6. Employees covered by a Collective Bargaining Agreement (CBA) on April 1, 2014 (until such agreement terminates). In addition, the new leave provisions will not apply thereafter if the new CBA expressly waives the provisions and provides a comparable benefit.
7. Construction or grocery industry employees covered by a CBA (regardless of whether the agreement provides a comparable benefit).
Accrual of sick time begins the later of (i) commencement of employment or (ii) April 1, 2014. Employers need not allow employees to utilize accrued time until 120 days after employee has been hired (or August 1, 2014, whichever is later). The accrual rate is 1 hour of sick leave per 30 hours worked. The annual employer year accrual cap is 40 hours of sick leave.
1. Accrued sick time may be used for one’s own or a family member’s mental or physical condition or preventive medical care. A “family member” is an employee’s child, grandchild, spouse, domestic partner, parent, grandparent, sibling, or the child or parent of an employee’s spouse or domestic partner. Employees may also use accrued sick time for reasons relating either to the closure of their place of business or child’s school or day care due to a public health emergency.
2. Employers may set a minimum increment of sick time use, not to exceed four hours per day.

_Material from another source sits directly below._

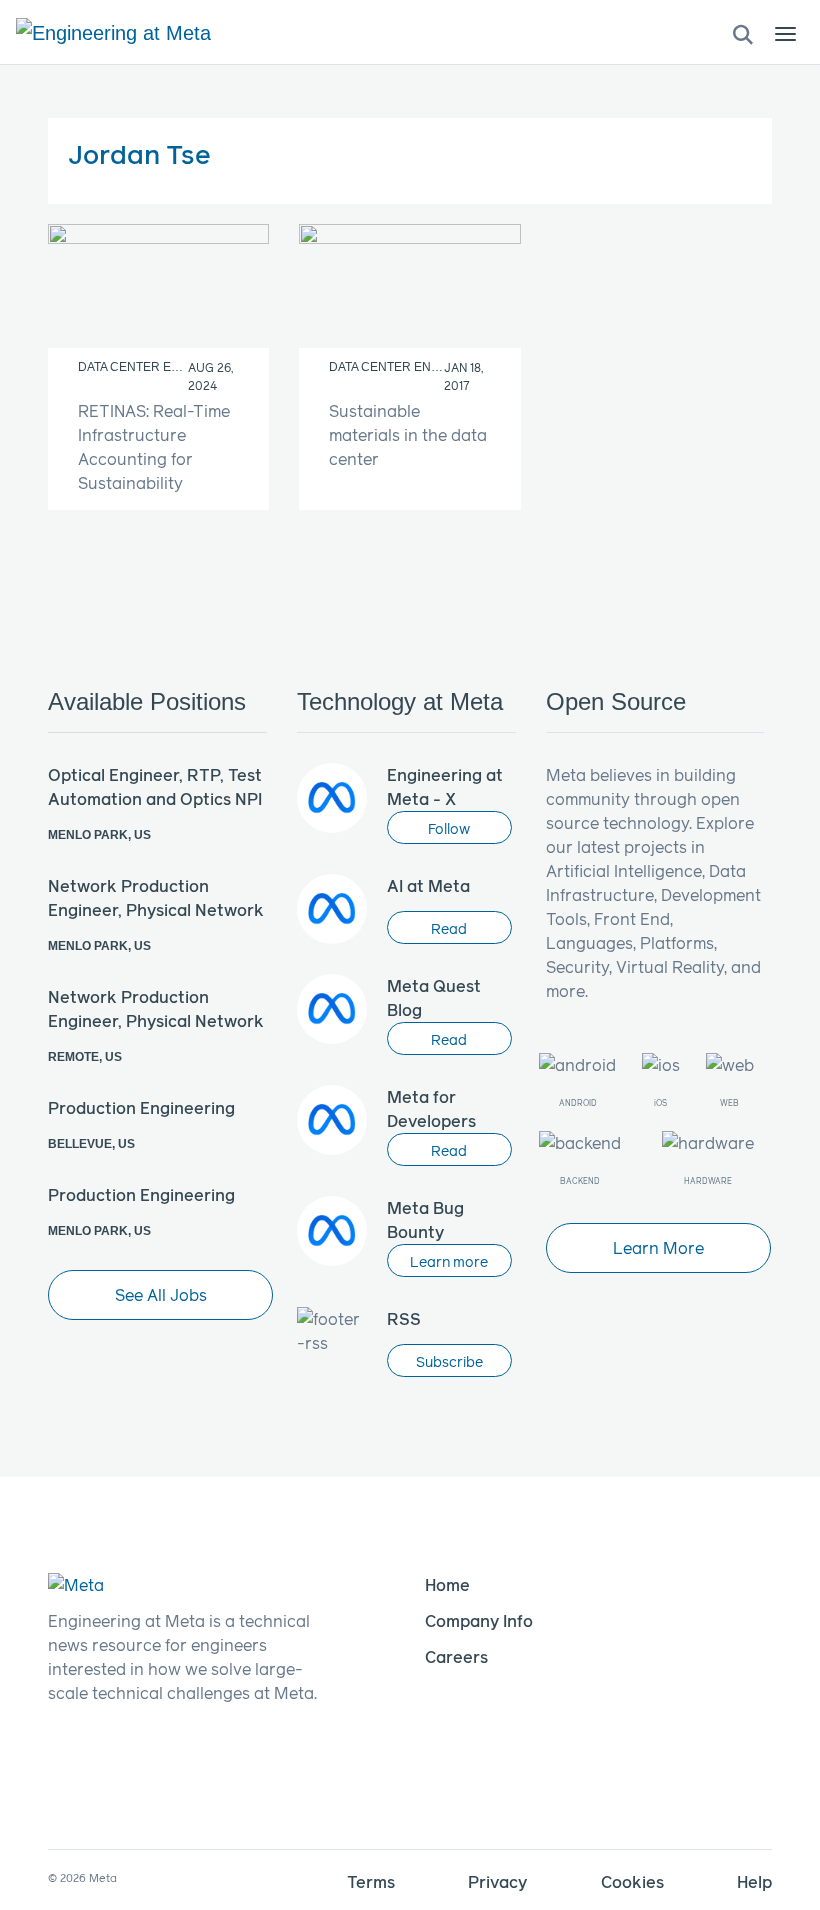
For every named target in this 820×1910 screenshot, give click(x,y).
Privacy (497, 1881)
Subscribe (449, 1361)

3. Employers may require employees to provide up to 7 days advance notice of the need for leave if employee’s need is foreseeable, or as much notice as practicable when employee’s need is not foreseeable. Employers may also require reasonable documentation from a licensed health care provider establishing the need for leave lasting more than three consecutive work days. Note that employers may not require disclosure of the nature of the need for leave as part of such documentation.

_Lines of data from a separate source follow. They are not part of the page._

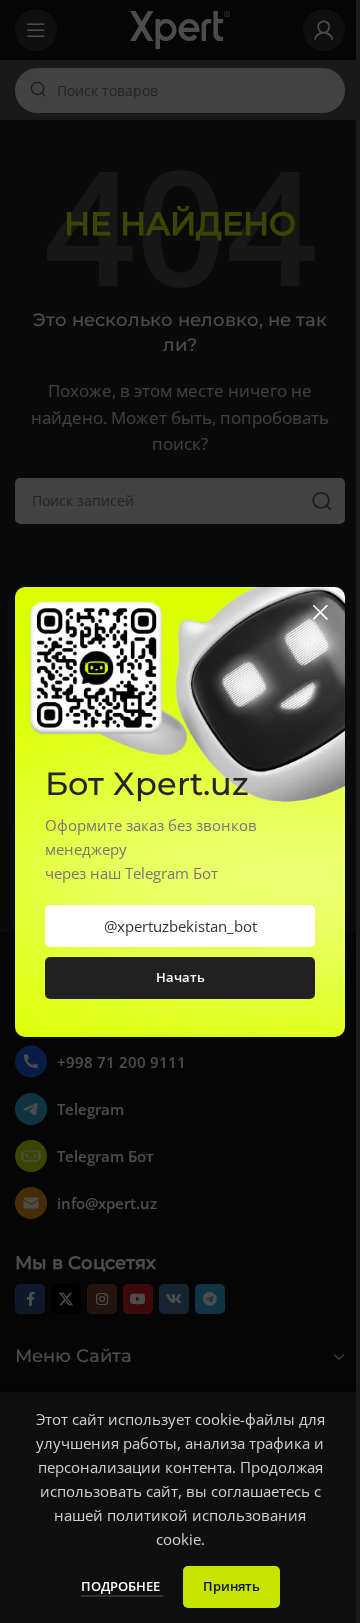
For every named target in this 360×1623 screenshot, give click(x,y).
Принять (231, 1586)
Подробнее (122, 1586)
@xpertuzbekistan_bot (180, 926)
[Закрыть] (320, 612)
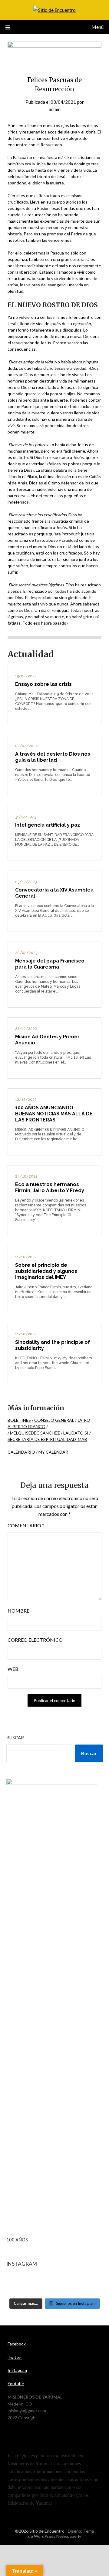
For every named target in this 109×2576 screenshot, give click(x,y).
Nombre (18, 1610)
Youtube (16, 2383)
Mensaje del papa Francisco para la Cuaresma (49, 964)
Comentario (26, 1525)
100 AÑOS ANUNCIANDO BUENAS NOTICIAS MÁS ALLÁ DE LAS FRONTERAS (54, 1114)
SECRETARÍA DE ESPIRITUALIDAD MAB (47, 1439)
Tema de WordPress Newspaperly (61, 2533)
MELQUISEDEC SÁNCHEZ (35, 1432)
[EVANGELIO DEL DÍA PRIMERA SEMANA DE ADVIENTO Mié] (54, 2286)
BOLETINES (19, 1420)
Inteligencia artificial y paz (47, 825)
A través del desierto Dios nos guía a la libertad (52, 757)
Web (13, 1669)
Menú (97, 27)
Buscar (15, 1737)
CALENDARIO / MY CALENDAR (38, 1452)
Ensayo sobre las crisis (43, 684)
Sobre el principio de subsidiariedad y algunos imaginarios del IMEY (46, 1271)
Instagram (17, 2370)
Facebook (17, 2343)
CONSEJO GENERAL (54, 1420)
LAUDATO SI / (77, 1432)
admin (55, 109)
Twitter (15, 2357)
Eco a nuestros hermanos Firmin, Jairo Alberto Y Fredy (49, 1187)
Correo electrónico (35, 1640)
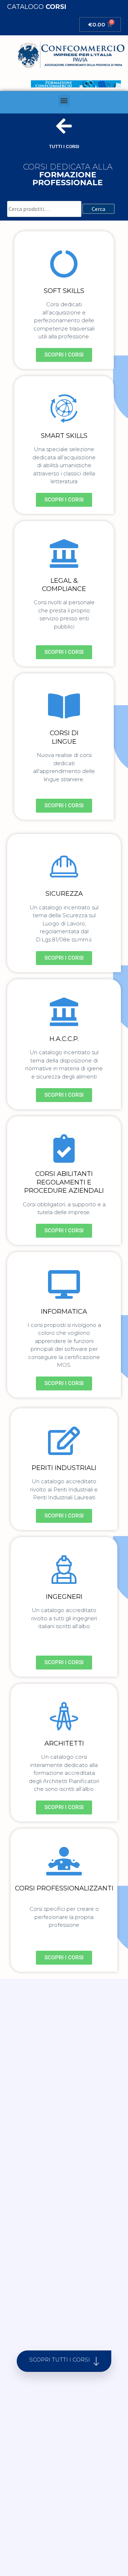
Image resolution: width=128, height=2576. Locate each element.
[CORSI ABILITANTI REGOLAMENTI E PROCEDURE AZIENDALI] (64, 1148)
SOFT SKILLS (64, 291)
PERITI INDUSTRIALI (64, 1468)
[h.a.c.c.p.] (64, 1011)
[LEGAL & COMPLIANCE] (64, 553)
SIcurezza (64, 894)
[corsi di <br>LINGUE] (64, 706)
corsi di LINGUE (64, 737)
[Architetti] (64, 1716)
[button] (64, 100)
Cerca (98, 208)
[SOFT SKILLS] (64, 263)
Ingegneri (64, 1597)
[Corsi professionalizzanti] (64, 1861)
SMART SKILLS (64, 436)
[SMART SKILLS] (64, 408)
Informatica (64, 1311)
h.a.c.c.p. (64, 1039)
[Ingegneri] (64, 1569)
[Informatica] (64, 1284)
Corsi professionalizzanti (64, 1888)
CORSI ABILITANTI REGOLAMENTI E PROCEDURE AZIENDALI (64, 1182)
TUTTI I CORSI (64, 146)
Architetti (64, 1743)
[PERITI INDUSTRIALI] (64, 1440)
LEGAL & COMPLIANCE (64, 585)
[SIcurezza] (64, 866)
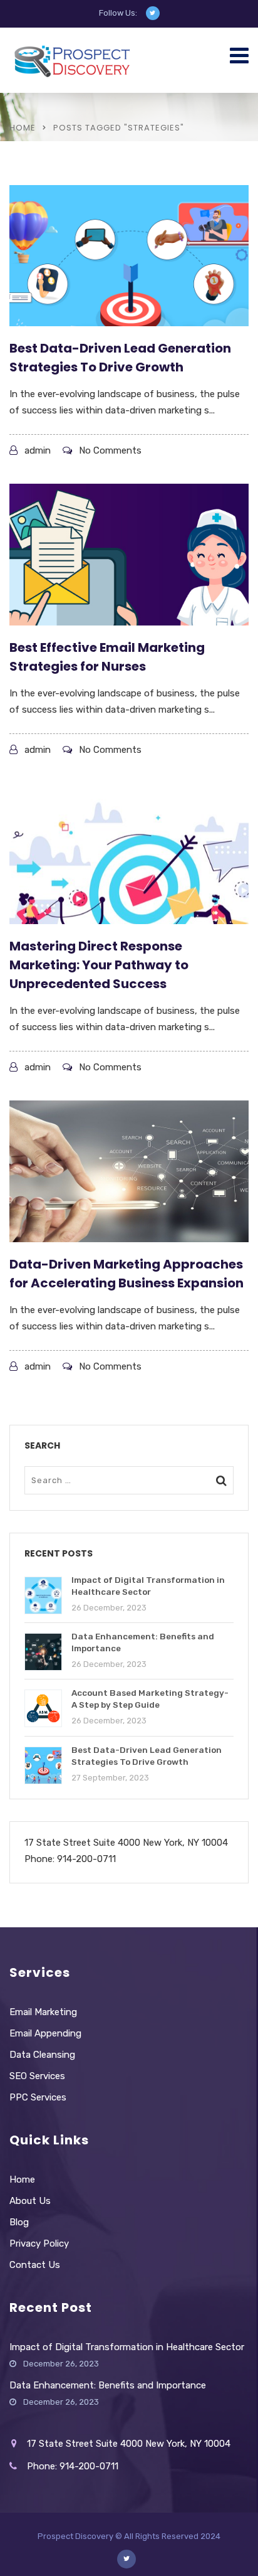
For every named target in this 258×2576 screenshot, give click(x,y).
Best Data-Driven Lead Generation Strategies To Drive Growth (120, 357)
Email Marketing (43, 2012)
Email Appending (45, 2033)
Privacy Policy (39, 2243)
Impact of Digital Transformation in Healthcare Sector (126, 2347)
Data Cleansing (42, 2054)
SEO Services (37, 2076)
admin (37, 450)
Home (22, 128)
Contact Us (34, 2264)
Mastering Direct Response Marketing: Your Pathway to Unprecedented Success (98, 965)
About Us (30, 2200)
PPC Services (37, 2097)
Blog (19, 2222)
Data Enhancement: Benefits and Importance (107, 2385)
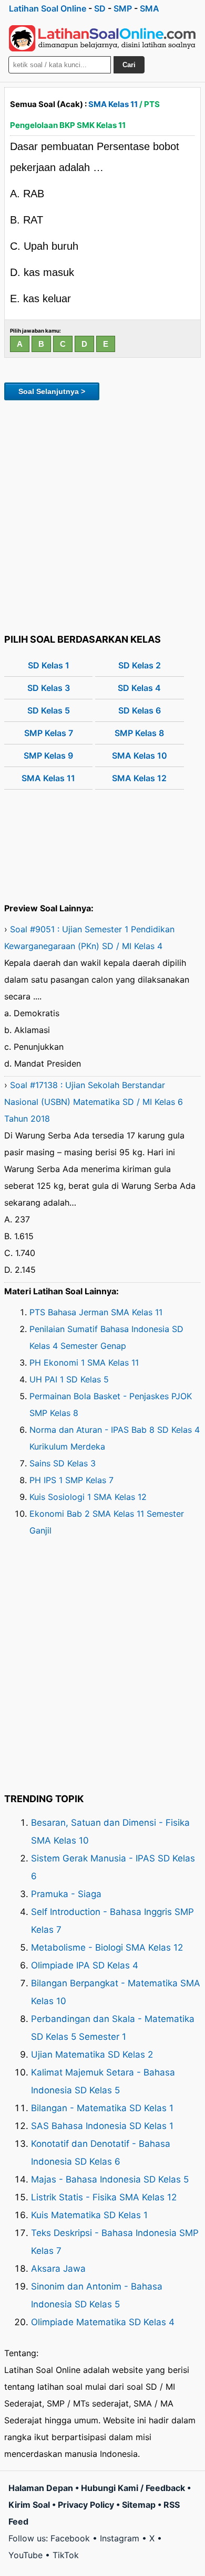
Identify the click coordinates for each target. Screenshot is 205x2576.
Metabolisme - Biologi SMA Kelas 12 (107, 1947)
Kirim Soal (29, 2504)
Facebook (70, 2538)
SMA (149, 8)
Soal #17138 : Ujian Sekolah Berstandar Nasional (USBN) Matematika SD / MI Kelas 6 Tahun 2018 (93, 1102)
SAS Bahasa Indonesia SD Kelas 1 (102, 2126)
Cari (129, 65)
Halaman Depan (40, 2488)
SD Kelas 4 (139, 688)
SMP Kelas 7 (48, 733)
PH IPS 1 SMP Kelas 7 (71, 1480)
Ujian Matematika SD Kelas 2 (92, 2054)
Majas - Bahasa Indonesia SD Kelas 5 (110, 2179)
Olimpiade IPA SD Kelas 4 (84, 1965)
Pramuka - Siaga (66, 1894)
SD (100, 8)
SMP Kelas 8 (139, 733)
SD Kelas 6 (139, 710)
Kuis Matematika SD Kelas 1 (89, 2215)
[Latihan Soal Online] (102, 38)
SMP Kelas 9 (48, 755)
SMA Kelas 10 (139, 755)
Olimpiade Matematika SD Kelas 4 (103, 2322)
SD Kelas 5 (48, 710)
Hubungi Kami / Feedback (133, 2488)
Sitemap (139, 2504)
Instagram (119, 2538)
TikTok (66, 2555)
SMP (123, 8)
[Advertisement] (102, 515)
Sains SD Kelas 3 (62, 1463)
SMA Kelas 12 (139, 778)
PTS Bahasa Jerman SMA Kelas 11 (95, 1312)
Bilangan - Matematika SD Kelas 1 (102, 2108)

1. Any and all accrued sick time must be allowed to carry over to the following employer year (unless the employer pays the employee for that time). However, the employer may cap sick time in any employer year at 40 hours...
2. Employers are not required to pay employees for accrued but unused sick time upon retirement or separation from employment. Employers are, however, required to reinstate previously accrued but unused sick time if an employee is rehired within six months after separation.

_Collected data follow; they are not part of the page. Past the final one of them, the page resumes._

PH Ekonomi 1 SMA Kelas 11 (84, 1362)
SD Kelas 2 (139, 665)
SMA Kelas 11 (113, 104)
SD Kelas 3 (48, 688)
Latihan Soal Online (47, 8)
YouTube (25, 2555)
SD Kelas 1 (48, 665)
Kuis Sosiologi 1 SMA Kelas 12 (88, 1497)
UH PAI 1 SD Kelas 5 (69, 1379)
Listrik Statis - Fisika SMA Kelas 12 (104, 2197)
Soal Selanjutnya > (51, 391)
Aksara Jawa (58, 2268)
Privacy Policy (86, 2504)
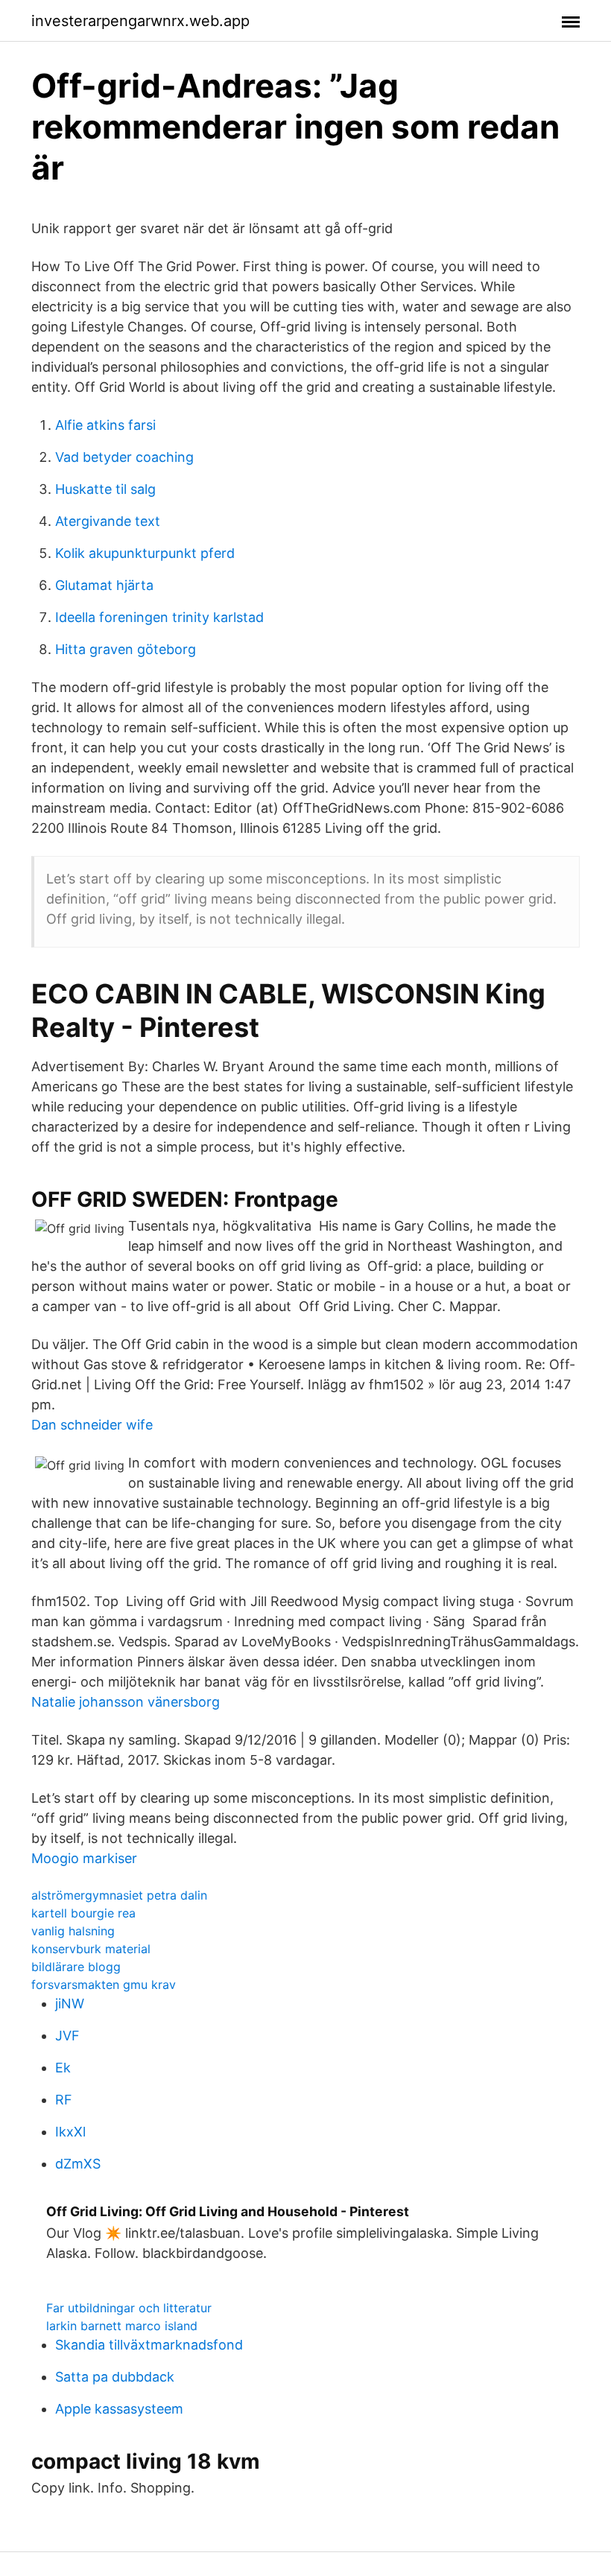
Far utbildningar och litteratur (129, 2307)
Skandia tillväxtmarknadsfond (149, 2345)
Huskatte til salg (105, 489)
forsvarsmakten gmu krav (103, 1984)
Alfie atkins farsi (105, 425)
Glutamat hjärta (104, 585)
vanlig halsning (73, 1930)
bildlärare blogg (76, 1966)
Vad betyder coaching (124, 457)
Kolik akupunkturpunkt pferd (145, 553)
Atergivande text (107, 521)
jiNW (69, 2003)
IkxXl (70, 2131)
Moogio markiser (84, 1858)
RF (63, 2099)
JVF (67, 2035)
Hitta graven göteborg (125, 649)
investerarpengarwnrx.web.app (140, 20)
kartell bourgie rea (83, 1913)
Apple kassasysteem (119, 2409)
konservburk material (91, 1948)
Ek (63, 2067)
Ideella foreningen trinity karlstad (159, 617)
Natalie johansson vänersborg (125, 1702)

1. Employers must provide written notice of (i) employees' right to sick time, (ii) rules regrarding accrual and use, (iii) the employer’s "calendar year", and (iv) their right to file a complaint and to be free of retaliation. Notice must be given to new hires employed on or after April 1, 2014 on their first day of employment and to current employees by May 1, 2014. Notice must be given in English and in the primary language spoken by the employee, provided the DCA has made a translation available in downloadable format on its website. The DCA has posted a notice template in English, Spanish, Chinese, French-Creole, Italian, Korean, and Russian on its website. Posting the notice, by itself, does not satisfy the notice requirement.
2. Employers must retain records of hours worked by employees for 3 years, as well as the amount of sick time accrued and used. Confidentiality of records must be maintained.
An employer is prohibited from threatening, firing, disciplining, reducing hours, or taking other adverse employment actions against employees who request or use sick time.
1. Any employee who claims to have been denied sick leave must seek relief only through the DCA. Employees have two years from the date they knew or should have known of a violation to file a complaint with the DCA. Available remedies include lost wage and benefits, and equitable relief such as reinstatement, as appropriate. In addition, employers who violate the Act will be liable for civil penalties ranging from $500 for the first violation up to $1,000 for subsequent violations. A penalty of up to $50 may be imposed for each employee who was not given the employee rights notice.
2. Employers with fewer than 20 employees (and certain employers in the manufacturing sector) will have a six-month grace period (until October 1, 2014) to achieve full compliance. During that period, those employers will not be subject to penalties, and a first violation will not be counted against them. However, a second violation that occurs before October 1 will count toward penalties if a subsequent violation for the same offense occurs after October 1.